[Spambayes] Result of a test
Greg Ward
gward@python.net
Thu, 3 Oct 2002 17:13:51 -0400
On 03 October 2002, papaDoc said:
> Looking at the prob of each word I saw something
>
>
> prob('battery"') = 0.844828
> prob('battery,') = 0.844828
>
> prob('powernews,') = 0.77651
> prob('powernews.') = 0.77651
>
> prob('outlet,') = 0.844828
> prob('outlet.') = 0.844828
>
> prob('luncheon') = 0.844828
> prob('luncheon:') = 0.844828
> prob('luncheons') = 0.844828
>
>
> I think it can be interesting to try to remove the ponctuation (the . ,
> ? !) at the end of a word
> and then count it as the same word and do the same thing with the
> plurial (luncheon and luncheons) based
> on a dictionary like the one in ispell.
Tim played with this very early in the project.

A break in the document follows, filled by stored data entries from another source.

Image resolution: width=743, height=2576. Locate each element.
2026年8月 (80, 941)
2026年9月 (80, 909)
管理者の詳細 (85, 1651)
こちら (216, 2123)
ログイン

Turned out that keeping
punctuation, preserving case, and not stemming, were all wins. A bit
counter-intuitive, but there you go. Experiment beats intuition every
time in this project.
Greg
--
Greg Ward <gward@python.net> http://www.gerg.ca/
All right, you degenerates! I want this place evacuated in 20 seconds!